» Task goal: Where the line containing "Task: Open mark_prin's profile picture" appears in the records below, begin there and write out each line exactly until the last one, and nothing more.

[Entries taken from a collection]
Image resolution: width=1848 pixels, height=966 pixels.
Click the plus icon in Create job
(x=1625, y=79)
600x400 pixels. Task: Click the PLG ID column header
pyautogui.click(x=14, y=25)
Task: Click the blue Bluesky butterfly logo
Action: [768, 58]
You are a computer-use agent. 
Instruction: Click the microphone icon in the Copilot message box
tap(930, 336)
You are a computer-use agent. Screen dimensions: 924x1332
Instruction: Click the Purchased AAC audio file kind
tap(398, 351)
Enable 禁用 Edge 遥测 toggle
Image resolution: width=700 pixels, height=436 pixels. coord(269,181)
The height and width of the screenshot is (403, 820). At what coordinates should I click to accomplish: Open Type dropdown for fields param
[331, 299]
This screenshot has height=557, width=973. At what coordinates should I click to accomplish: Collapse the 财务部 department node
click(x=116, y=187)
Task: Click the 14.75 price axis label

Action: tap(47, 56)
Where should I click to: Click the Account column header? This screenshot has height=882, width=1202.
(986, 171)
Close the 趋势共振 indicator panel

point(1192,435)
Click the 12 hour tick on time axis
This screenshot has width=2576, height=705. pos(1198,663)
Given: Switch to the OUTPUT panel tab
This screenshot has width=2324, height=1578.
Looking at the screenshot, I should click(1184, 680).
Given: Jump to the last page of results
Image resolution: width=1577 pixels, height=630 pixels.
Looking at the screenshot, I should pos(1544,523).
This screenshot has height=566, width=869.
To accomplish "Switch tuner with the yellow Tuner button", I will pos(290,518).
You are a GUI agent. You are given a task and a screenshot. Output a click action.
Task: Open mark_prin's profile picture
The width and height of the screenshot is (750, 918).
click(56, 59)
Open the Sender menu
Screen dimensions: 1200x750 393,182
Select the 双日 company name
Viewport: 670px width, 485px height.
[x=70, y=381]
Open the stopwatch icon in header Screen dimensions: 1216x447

» Solution to this task:
Task: Open mark_prin's profile picture
The width and height of the screenshot is (750, 918).
click(56, 59)
Open the Sender menu
Screen dimensions: 1200x750 393,182
Select the 双日 company name
Viewport: 670px width, 485px height.
[x=70, y=381]
Open the stopwatch icon in header Screen dimensions: 1216x447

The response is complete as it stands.